# Request 1:
Duplicate word for word the passage of the interview on North Korea policy starting with "Mr. Kim: Humanitarian" and going on through "with insufficient legislation?".

# Text provided:
━━━━━━━━━━━━━━━━━━━━━━━━━━━━━━

Mr. Kim: Humanitarian support should be considered part of North Korea policy. According to the law, humanitarian support cannot be compulsory. In fact, right now we are in a period of a support freeze because the citizens are not interested in it. The North Korean authorities embezzle all the funds we give, so people think it is pointless to give more. Furthermore, the North Korean economy has improved a bit thanks to the jangmadang [markets], so people don’t have as much trouble buying food and necessary items. It is a much different situation than it was just 20 years ago. These small freedoms are related to the most basic of human rights. 

DNK: You pointed out a number of observations with regard to the content and implementation of legislation. In your view, is it possible to successfully pressure North Korea with insufficient legislation?

━━━━━━━━━━━━━━━━━━━━━━━━━━━━━━

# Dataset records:
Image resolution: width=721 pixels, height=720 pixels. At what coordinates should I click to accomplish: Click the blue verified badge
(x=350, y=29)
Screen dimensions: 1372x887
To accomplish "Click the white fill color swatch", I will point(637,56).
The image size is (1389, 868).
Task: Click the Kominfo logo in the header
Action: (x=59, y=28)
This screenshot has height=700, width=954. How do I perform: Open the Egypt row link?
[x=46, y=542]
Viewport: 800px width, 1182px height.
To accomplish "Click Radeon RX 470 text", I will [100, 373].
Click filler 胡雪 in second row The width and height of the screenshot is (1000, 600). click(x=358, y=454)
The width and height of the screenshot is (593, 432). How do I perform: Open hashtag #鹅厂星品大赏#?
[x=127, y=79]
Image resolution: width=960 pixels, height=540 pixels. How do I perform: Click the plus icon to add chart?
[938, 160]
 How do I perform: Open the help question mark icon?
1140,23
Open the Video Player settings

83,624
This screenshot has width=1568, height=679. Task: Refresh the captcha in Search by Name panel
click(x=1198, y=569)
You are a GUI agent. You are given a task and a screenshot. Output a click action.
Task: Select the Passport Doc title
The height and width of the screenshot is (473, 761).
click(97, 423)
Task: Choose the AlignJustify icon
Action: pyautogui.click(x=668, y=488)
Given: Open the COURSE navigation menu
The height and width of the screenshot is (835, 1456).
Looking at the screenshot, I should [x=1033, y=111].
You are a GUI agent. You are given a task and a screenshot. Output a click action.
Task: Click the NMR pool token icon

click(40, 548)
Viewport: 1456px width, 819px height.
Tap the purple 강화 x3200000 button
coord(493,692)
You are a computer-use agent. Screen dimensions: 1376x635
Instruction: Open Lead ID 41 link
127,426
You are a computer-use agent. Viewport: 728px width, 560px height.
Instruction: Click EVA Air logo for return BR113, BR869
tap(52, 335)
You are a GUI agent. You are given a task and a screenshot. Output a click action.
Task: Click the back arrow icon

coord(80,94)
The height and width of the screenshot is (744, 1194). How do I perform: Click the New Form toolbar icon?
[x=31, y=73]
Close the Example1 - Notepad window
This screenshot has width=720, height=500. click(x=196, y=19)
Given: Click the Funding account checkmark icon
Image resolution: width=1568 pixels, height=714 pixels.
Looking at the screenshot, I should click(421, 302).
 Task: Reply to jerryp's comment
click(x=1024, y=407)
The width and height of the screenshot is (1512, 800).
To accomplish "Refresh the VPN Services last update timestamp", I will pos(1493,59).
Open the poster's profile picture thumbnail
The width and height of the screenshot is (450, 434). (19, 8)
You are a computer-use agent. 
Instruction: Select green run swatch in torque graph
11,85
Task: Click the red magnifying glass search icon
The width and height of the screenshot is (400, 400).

━━━━━━━━━━━━━━━━━━━━━━━━━━━━━━

# Request 2:
Set down the listing without alteration, from its first line through the line containing "click(x=1198, y=569)", with both ends included.

# Written solution 1:
Mr. Kim: Humanitarian support should be considered part of North Korea policy. According to the law, humanitarian support cannot be compulsory. In fact, right now we are in a period of a support freeze because the citizens are not interested in it. The North Korean authorities embezzle all the funds we give, so people think it is pointless to give more. Furthermore, the North Korean economy has improved a bit thanks to the jangmadang [markets], so people don’t have as much trouble buying food and necessary items. It is a much different situation than it was just 20 years ago. These small freedoms are related to the most basic of human rights. 

DNK: You pointed out a number of observations with regard to the content and implementation of legislation. In your view, is it possible to successfully pressure North Korea with insufficient legislation?

# Written solution 2:
Image resolution: width=721 pixels, height=720 pixels. At what coordinates should I click to accomplish: Click the blue verified badge
(x=350, y=29)
Screen dimensions: 1372x887
To accomplish "Click the white fill color swatch", I will point(637,56).
The image size is (1389, 868).
Task: Click the Kominfo logo in the header
Action: (x=59, y=28)
This screenshot has height=700, width=954. How do I perform: Open the Egypt row link?
[x=46, y=542]
Viewport: 800px width, 1182px height.
To accomplish "Click Radeon RX 470 text", I will [100, 373].
Click filler 胡雪 in second row The width and height of the screenshot is (1000, 600). click(x=358, y=454)
The width and height of the screenshot is (593, 432). How do I perform: Open hashtag #鹅厂星品大赏#?
[x=127, y=79]
Image resolution: width=960 pixels, height=540 pixels. How do I perform: Click the plus icon to add chart?
[938, 160]
 How do I perform: Open the help question mark icon?
1140,23
Open the Video Player settings

83,624
This screenshot has width=1568, height=679. Task: Refresh the captcha in Search by Name panel
click(x=1198, y=569)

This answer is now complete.